AMC10数学竞赛是美国高中数学竞赛中的一项，是针对高中一年级及初中三年级学生的数学测试，该竞赛开始于2000年，分A赛和B赛，于每年的2月初和2月中举行，学生可任选参加一项即可。不管是对高校申请还是今后在数学领域的发展都极其有利！那么接下来跟随小编来看一下AMC10数学竞赛真题以及官方解答吧：

Problem 18

In how many ways can $345$ be written as the sum of an increasing sequence of two or more consecutive positive integers?

$AMC数学竞赛$

Solution 1

Factor $345=3\cdot 5\cdot 23$ .

Suppose we take an odd number $k$ of consecutive integers, with the median as $m$ . Then $mk=345$ with $\tfrac12k<m$ . Looking at the factors of $345$ , the possible values of $k$ are $3,5,15,23$ with medians as $115,69,23,15$ respectively.
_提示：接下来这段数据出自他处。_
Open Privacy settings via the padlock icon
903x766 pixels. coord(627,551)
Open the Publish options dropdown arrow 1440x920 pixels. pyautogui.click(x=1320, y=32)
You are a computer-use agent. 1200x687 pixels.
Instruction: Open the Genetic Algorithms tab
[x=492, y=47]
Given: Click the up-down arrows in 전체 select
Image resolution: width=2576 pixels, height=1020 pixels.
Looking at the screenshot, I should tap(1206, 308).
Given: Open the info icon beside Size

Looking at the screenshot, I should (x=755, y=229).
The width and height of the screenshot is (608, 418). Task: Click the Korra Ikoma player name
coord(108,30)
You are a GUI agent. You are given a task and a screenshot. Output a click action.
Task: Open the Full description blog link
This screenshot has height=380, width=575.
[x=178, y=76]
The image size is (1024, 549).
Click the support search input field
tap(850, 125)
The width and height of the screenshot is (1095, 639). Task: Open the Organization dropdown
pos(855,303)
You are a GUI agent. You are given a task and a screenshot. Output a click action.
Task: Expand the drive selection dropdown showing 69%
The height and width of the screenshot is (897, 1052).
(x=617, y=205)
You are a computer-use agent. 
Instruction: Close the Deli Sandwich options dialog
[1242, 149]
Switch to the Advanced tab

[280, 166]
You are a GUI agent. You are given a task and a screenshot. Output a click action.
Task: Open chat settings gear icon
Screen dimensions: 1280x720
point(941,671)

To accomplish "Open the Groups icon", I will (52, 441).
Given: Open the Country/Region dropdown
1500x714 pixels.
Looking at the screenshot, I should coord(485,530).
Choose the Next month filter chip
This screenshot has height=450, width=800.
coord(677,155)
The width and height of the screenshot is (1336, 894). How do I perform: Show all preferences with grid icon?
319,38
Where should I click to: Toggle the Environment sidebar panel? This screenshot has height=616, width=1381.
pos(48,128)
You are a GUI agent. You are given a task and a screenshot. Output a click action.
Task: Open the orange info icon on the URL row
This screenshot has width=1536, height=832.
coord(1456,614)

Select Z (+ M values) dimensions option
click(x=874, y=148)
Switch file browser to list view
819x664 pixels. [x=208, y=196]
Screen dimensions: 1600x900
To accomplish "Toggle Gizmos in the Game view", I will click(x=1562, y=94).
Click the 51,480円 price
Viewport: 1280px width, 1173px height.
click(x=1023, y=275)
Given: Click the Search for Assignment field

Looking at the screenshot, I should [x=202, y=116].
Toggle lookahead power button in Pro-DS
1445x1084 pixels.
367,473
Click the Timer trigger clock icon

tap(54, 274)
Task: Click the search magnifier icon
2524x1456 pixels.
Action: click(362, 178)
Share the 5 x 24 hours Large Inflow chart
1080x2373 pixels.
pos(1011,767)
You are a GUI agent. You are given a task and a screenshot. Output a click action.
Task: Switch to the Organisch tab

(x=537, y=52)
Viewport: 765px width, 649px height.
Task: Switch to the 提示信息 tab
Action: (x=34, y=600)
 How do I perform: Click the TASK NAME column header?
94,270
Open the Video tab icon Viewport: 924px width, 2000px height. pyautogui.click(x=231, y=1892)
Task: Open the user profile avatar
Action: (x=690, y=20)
Suppose instead we take an even number $2k$ of consecutive integers, with median being the average of $m$ and $m+1$ . Then $k(2m+1)=345$ with $k\le m$ . Looking again at the factors of $345$ , the possible values of $k$ are $1,3,5$ with medians $(172,173),(57,58),(34,35)$ respectively.

Thus the answer is $\textbf{(E) }7$ .

Solution 2

We need to find consecutive numbers (an arithmetic sequence that increases by $1$ ) that sums to $345$ . This calls for the sum of an arithmetic sequence given that the first term is $k$ , the last term is $g$ and with $n$ elements, which is: $美国数学竞赛amc网站$ .

So, since it is a sequence of $n$ consecutive numbers starting at $k$ and ending at $k+n-1$ . We can now substitute $g$ with $k+n-1$ . Now we substiute our new value of $g$ into $\frac {n*(k+g)}{2}$ to get that the sum is $\frac {n*(k+k+n-1)}{2} = 345$ .

This simplifies to $\frac {n*(2k+n-1)}{2} = 345$ . This gives a nice equation. We multiply out the 2 to get that $n*(2k+n-1)=690$ . This leaves us with 2 integers that multiplies to $690$ which leads us to think of factors of $690$ . We know the factors of $690$ are: $1,2,3,5,6,10,15,23,30,46,69,115,138,230,345,690$ . So through inspection (checking), we see that only $2,3,5,6,10,15$ and $23$ work. This gives us the answer of $\textbf{(E) }7$ ways.